Introduction
In this article I’ll attempt to untangle and disambiguate some terms that have emerged to describe different Federated Learning scenarios and implementations. Federated Learning is very new and forms part of broader efforts to both improve privacy and open up access to new data that would otherwise be out of reach when building machine learning models.
We’ll look at Federated Learning[1](of course), but then cover Model-Centric & Data-Centric[2] Federated Learning, newer terms perhaps reflecting where Federated Learning is heading.
The terms Cross-Silo & Cross-Device[3], Horizontal & Vertical[4], Federated Transfer Learning [9] also occur, reflecting real world use cases and various solutions approaches.
But beware — those building the software that will deliver the benefits of this technology are not limited by, or overly influenced by these terms. To quote OpenMined’s Patrick Cason, such terms ‘ matter very little in the art of engineering solutions.’
OpenMined’s PyGrid & PySyft are very much at the forefront of Federated Learning and privacy preserving AI, extending Facebook’s popular PyTorch machine learning framework, so keep this caveat in mind as you read.
However, understanding these federating learning terms may help you orientate and navigate the strange world of Federated Learning, where you can build machine learning models using data you don’t own and can’t see.
Federated Learning
There’s no doubt about the origin of this term — Google’s pioneering work to create shared models from their customers’ computing devices (clients) in order to improve the user experience on those devices.
“We advocate an alternative that leaves the training data distributed on the mobile devices, and learns a shared model by aggregating locally-computed updates. We term this decentralized approach Federated Learning.” [1]

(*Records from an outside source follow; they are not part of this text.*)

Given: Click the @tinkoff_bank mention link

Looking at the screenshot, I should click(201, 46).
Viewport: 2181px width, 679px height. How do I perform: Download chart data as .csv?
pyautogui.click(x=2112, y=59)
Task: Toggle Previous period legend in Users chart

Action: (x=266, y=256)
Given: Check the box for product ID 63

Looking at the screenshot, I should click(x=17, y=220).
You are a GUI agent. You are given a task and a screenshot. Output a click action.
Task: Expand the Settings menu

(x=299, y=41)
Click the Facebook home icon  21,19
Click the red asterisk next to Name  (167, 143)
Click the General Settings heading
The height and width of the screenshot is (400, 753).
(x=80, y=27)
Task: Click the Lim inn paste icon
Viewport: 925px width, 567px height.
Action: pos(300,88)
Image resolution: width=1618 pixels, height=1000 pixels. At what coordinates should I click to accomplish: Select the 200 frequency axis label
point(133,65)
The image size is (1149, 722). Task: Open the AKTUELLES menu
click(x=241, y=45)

In the corresponding 2016 paper, the Google team describe:
- A specific topology — a central server, with a federation of participating end user devices with local training sets.
- This being Google, there’s also implicitly one organisation that both runs the server and has significant capability on the client side (via Android OS.)
- Further, millions of clients are assumed and user interaction with their devices create labels automatically.
The team mitigate the effects of non independently and identically distributed (non-IID) data and find a means of carrying out optimisation, performing Stochastic Gradient Descent locally on the clients and providing averaging centrally — FederatedSGD.
Depending on your point of view, Federated Learning terms discussed below help qualify Google’s use case to a specific type of Federated Learning and extend Federated Learning scope.
Back to Google’s original Federated Learning proposal. This is real and deployed in a real-world product. If you’ve an Android phone, then your private data is being used to improve GBoard.
Model-Centric Federated Learning
Federated Machine Learning can be categorised in to two base types, Model-Centric & Data-Centric. Model-Centric is currently more common, so let's look at that first.
In Google’s original Federated Learning use case, the data is distributed in the end user devices, with remote data being used to improve a central model via use of FederatedSGD and averaging.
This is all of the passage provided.